** start of Supplied information **

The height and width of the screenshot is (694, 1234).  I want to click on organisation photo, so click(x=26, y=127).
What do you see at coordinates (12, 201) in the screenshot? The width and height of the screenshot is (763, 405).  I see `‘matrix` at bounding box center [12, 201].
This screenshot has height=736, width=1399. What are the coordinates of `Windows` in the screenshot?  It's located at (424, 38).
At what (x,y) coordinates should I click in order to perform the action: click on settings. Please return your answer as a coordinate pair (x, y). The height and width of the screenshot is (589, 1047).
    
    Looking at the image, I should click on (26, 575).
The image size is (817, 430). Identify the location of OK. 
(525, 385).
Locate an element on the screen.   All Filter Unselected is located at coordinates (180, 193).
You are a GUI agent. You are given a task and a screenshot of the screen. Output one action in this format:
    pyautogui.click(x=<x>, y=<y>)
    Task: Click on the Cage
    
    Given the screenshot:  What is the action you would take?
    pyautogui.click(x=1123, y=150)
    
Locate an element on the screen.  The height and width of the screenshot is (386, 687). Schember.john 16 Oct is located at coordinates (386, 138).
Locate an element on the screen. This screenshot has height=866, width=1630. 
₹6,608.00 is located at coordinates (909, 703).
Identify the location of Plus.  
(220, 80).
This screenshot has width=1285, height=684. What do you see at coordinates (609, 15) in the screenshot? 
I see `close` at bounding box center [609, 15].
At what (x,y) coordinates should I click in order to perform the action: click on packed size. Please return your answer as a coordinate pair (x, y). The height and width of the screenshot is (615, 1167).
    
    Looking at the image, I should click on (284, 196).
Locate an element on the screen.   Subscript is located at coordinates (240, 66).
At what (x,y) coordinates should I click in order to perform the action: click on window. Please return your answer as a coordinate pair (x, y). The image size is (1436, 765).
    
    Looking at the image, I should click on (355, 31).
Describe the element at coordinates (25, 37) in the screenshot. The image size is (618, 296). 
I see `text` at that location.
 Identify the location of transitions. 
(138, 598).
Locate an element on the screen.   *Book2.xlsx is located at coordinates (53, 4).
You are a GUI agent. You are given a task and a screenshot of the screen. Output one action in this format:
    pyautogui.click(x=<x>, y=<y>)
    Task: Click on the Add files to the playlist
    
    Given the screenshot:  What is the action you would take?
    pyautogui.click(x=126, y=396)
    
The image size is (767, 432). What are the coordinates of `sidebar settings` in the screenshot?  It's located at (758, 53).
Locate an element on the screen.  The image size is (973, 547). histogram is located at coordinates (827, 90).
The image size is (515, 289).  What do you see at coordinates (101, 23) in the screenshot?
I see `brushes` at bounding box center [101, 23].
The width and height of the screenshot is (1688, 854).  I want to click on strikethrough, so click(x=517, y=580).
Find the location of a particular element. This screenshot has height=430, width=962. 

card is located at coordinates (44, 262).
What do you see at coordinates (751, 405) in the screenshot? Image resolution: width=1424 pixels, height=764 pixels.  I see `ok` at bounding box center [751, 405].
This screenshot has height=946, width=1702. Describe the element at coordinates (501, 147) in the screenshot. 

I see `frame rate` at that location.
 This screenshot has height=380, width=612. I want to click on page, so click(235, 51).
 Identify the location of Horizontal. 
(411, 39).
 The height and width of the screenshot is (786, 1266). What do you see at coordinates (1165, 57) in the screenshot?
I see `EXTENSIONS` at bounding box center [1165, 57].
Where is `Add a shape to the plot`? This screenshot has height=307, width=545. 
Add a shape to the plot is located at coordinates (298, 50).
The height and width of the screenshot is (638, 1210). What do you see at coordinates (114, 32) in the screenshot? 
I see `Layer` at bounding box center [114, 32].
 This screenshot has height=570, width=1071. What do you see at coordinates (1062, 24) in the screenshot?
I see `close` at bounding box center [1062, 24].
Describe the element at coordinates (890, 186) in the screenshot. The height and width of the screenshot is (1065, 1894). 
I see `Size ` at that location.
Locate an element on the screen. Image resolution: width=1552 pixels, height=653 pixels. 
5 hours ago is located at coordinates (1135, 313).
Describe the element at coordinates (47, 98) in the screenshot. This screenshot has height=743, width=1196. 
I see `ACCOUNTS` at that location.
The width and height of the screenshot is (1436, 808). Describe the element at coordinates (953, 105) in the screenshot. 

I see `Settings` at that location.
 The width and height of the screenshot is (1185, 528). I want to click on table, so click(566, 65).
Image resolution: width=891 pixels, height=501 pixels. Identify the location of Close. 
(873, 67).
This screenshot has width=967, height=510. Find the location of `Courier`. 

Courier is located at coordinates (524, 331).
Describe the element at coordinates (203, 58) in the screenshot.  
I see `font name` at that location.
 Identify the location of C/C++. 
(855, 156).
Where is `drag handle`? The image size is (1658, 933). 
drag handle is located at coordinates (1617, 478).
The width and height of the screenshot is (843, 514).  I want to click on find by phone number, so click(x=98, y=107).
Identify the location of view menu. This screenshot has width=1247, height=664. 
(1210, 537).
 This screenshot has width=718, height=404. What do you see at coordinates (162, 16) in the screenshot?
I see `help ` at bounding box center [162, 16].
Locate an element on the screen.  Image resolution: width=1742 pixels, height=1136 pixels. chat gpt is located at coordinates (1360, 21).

** end of Supplied information **

→ **Exercise goal**: Can you reproduce all the entries above with "Identify the location of" swapped for "Give the position of", keeping everything else the same?

→ **Task result**:
The height and width of the screenshot is (694, 1234).  I want to click on organisation photo, so click(x=26, y=127).
What do you see at coordinates (12, 201) in the screenshot? The width and height of the screenshot is (763, 405).  I see `‘matrix` at bounding box center [12, 201].
This screenshot has height=736, width=1399. What are the coordinates of `Windows` in the screenshot?  It's located at (424, 38).
At what (x,y) coordinates should I click in order to perform the action: click on settings. Please return your answer as a coordinate pair (x, y). The height and width of the screenshot is (589, 1047).
    
    Looking at the image, I should click on (26, 575).
The image size is (817, 430). Give the position of OK. 
(525, 385).
Locate an element on the screen.   All Filter Unselected is located at coordinates (180, 193).
You are a GUI agent. You are given a task and a screenshot of the screen. Output one action in this format:
    pyautogui.click(x=<x>, y=<y>)
    Task: Click on the Cage
    
    Given the screenshot:  What is the action you would take?
    pyautogui.click(x=1123, y=150)
    
Locate an element on the screen.  The height and width of the screenshot is (386, 687). Schember.john 16 Oct is located at coordinates (386, 138).
Locate an element on the screen. This screenshot has height=866, width=1630. 
₹6,608.00 is located at coordinates (909, 703).
Give the position of Plus.  
(220, 80).
This screenshot has width=1285, height=684. What do you see at coordinates (609, 15) in the screenshot? 
I see `close` at bounding box center [609, 15].
At what (x,y) coordinates should I click in order to perform the action: click on packed size. Please return your answer as a coordinate pair (x, y). The height and width of the screenshot is (615, 1167).
    
    Looking at the image, I should click on (284, 196).
Locate an element on the screen.   Subscript is located at coordinates (240, 66).
At what (x,y) coordinates should I click in order to perform the action: click on window. Please return your answer as a coordinate pair (x, y). The image size is (1436, 765).
    
    Looking at the image, I should click on (355, 31).
Describe the element at coordinates (25, 37) in the screenshot. The image size is (618, 296). 
I see `text` at that location.
 Give the position of transitions. 
(138, 598).
Locate an element on the screen.   *Book2.xlsx is located at coordinates (53, 4).
You are a GUI agent. You are given a task and a screenshot of the screen. Output one action in this format:
    pyautogui.click(x=<x>, y=<y>)
    Task: Click on the Add files to the playlist
    
    Given the screenshot:  What is the action you would take?
    pyautogui.click(x=126, y=396)
    
The image size is (767, 432). What are the coordinates of `sidebar settings` in the screenshot?  It's located at (758, 53).
Locate an element on the screen.  The image size is (973, 547). histogram is located at coordinates (827, 90).
The image size is (515, 289).  What do you see at coordinates (101, 23) in the screenshot?
I see `brushes` at bounding box center [101, 23].
The width and height of the screenshot is (1688, 854).  I want to click on strikethrough, so click(x=517, y=580).
Find the location of a particular element. This screenshot has height=430, width=962. 

card is located at coordinates (44, 262).
What do you see at coordinates (751, 405) in the screenshot? Image resolution: width=1424 pixels, height=764 pixels.  I see `ok` at bounding box center [751, 405].
This screenshot has height=946, width=1702. Describe the element at coordinates (501, 147) in the screenshot. 

I see `frame rate` at that location.
 This screenshot has height=380, width=612. I want to click on page, so click(235, 51).
 Give the position of Horizontal. 
(411, 39).
 The height and width of the screenshot is (786, 1266). What do you see at coordinates (1165, 57) in the screenshot?
I see `EXTENSIONS` at bounding box center [1165, 57].
Where is `Add a shape to the plot`? This screenshot has height=307, width=545. 
Add a shape to the plot is located at coordinates (298, 50).
The height and width of the screenshot is (638, 1210). What do you see at coordinates (114, 32) in the screenshot? 
I see `Layer` at bounding box center [114, 32].
 This screenshot has height=570, width=1071. What do you see at coordinates (1062, 24) in the screenshot?
I see `close` at bounding box center [1062, 24].
Describe the element at coordinates (890, 186) in the screenshot. The height and width of the screenshot is (1065, 1894). 
I see `Size ` at that location.
Locate an element on the screen. Image resolution: width=1552 pixels, height=653 pixels. 
5 hours ago is located at coordinates (1135, 313).
Describe the element at coordinates (47, 98) in the screenshot. This screenshot has height=743, width=1196. 
I see `ACCOUNTS` at that location.
The width and height of the screenshot is (1436, 808). Describe the element at coordinates (953, 105) in the screenshot. 

I see `Settings` at that location.
 The width and height of the screenshot is (1185, 528). I want to click on table, so click(566, 65).
Image resolution: width=891 pixels, height=501 pixels. Give the position of Close. 
(873, 67).
This screenshot has width=967, height=510. Find the location of `Courier`. 

Courier is located at coordinates (524, 331).
Describe the element at coordinates (203, 58) in the screenshot.  
I see `font name` at that location.
 Give the position of C/C++. 
(855, 156).
Where is `drag handle`? The image size is (1658, 933). 
drag handle is located at coordinates (1617, 478).
The width and height of the screenshot is (843, 514).  I want to click on find by phone number, so click(x=98, y=107).
Give the position of view menu. This screenshot has width=1247, height=664. 
(1210, 537).
 This screenshot has width=718, height=404. What do you see at coordinates (162, 16) in the screenshot?
I see `help ` at bounding box center [162, 16].
Locate an element on the screen.  Image resolution: width=1742 pixels, height=1136 pixels. chat gpt is located at coordinates (1360, 21).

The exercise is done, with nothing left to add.